Two realities collide in login. First, identity is probabilistic in practice: the best systems combine strong authenticators (e.g., WebAuthn), contextual signals (device posture, location, history), and human‑centered recovery. Second, the browser is a hostile intermediary: scripts, extensions, referrers, and cross‑site rules conspire to leak or block your best‑laid plans unless you design defensively. Treating authentication as a product rather than a form changes priorities from “make it work” to “make it resilient and observable.”
Resilience begins with modeling the actors (user, client, identity provider, resource server, support), artifacts (credentials, factors, tokens, cookies, proofs), and states (pending challenges, active sessions, consent grants). With that model in hand, you can align UX and security: reduce friction where risk is low (remembered devices, session refresh), add friction where risk concentrates (elevations, new devices, unusual context), and make recovery at least as strong as login. Observability closes the loop: structured audit events for attempts, decisions, token issuance, and revocation turn anecdotes into data and enable fast incident response.
The industry’s hard‑won lesson is that the UI is the tip of the iceberg. Under the surface lie standards (OAuth 2.0, OIDC, SAML), platform realities (ITP/ETP cookie restrictions, mobile deep‑link quirks), legal obligations (GDPR, SOC 2, ISO 27001), and operations (rotation, invalidation, incident drills). The good news is that today’s open, modular architectures let you adopt battle‑tested components without losing control.
The login form is an orchestration surface over multiple subsystems:
- Credential verification: Passwords, WebAuthn, OTP, magic links.
- Session establishment: Cookies, device binding, refresh strategy.
- Consent and authorization bootstrap: Scopes, resource audiences.
- Recovery and elevation: Password reset, step‑up MFA.
- Audit, telemetry, and risk signals: IP reputation, device history, anomalies.
Each subsystem has independent failure modes. A password change that does not invalidate active sessions is a confidentiality flaw. A session that outlives its cookie (due to clock skew or SameSite interactions) becomes a reliability problem. A recovery flow that binds to email but not to an established authenticator invites account takeover. Engineering login as a system means designing explicit state transitions and invariants for each part, then testing those invariants under load and failure.
Before writing code, write down what you are defending against:
- Network attacker: Controls the path between browser and server.
- Malicious client: Modified SPA/native app observes or tampers with state.
- Phishing site: Imitates your login to harvest credentials and tokens.
- Stolen device: Active session with weak local protections.
- Insider: Database read access but no key material.
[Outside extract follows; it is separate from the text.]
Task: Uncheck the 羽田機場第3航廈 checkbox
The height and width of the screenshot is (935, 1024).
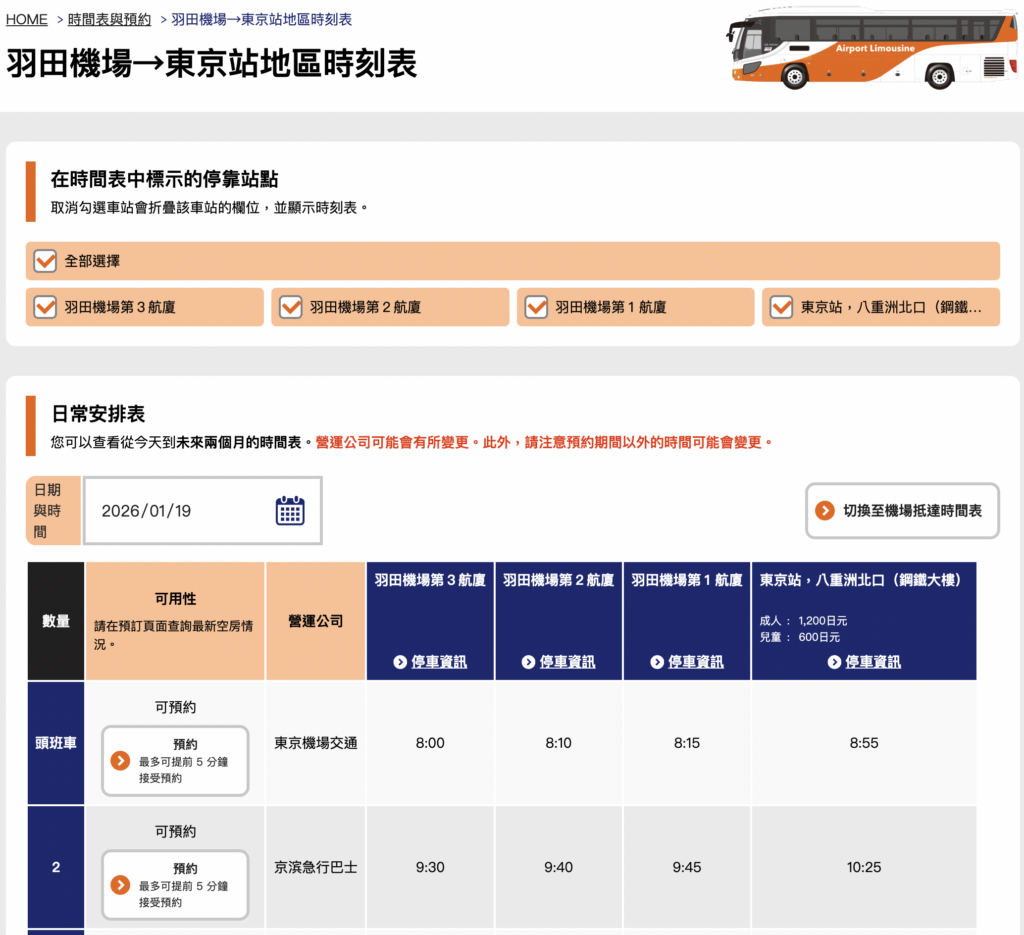Action: click(x=45, y=307)
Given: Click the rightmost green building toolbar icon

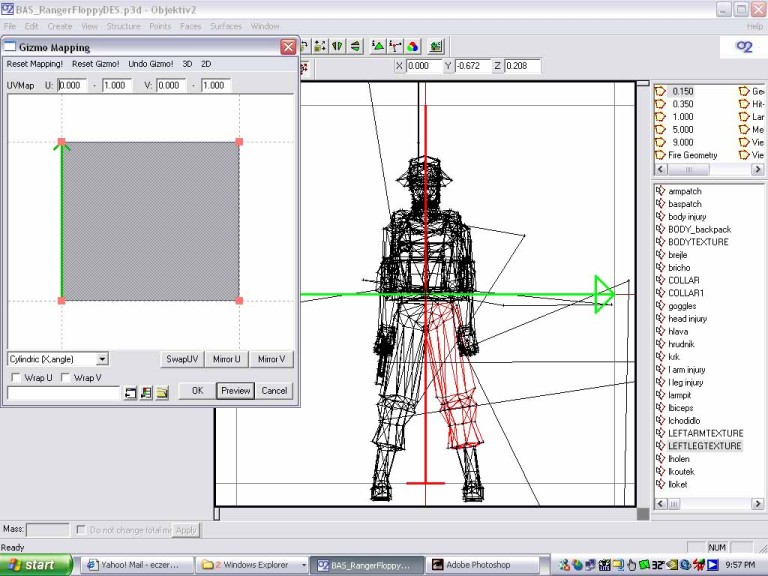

Countermeasures map cleanly to threats: TLS plus HSTS and strict transport; PKCE and proof‑key binding for authorization codes; phishing‑resistant authenticators (WebAuthn); short‑lived access tokens with rotation and reuse detection for refresh tokens; encrypted, HttpOnly, SameSite‑aware cookies; key management with separation of duties and hardware‑backed storage where available.
Browser App (RP) IdP (AS/OP) API (RS)
| GET /login | | |
|------------------>| | |
| 302 to /authorize with client_id, scope, redirect_uri, state, code_challenge
|<------------------| | |
| GET /authorize | | |
|--------------------------------------------->| |
| Authenticate user (password/WebAuthn/MFA) | |
| 302 to redirect_uri?code=...&state=... | |
|<---------------------------------------------| |
| GET /callback?code=...&state=... | |
|------------------>| | |
| POST /token (code, code_verifier) | |
|--------------------------------------------->| |
| { access_token, id_token, refresh_token } | |
|<---------------------------------------------| |
| Set session cookie; store refresh server-side or rotate tightly |
| | | |
| GET /resource with bearer access_token | |
|---------------------------------------------------->| |
| | | 200 OK |
|<----------------------------------------------------| |
The diagram hides important choices: whether the access token is an opaque handle validated via introspection or a JWT validated locally; whether the session is bound to a device via cookies with strong attributes; whether refresh tokens rotate with reuse detection; and whether the RP stores tokens at all or uses back‑channel calls.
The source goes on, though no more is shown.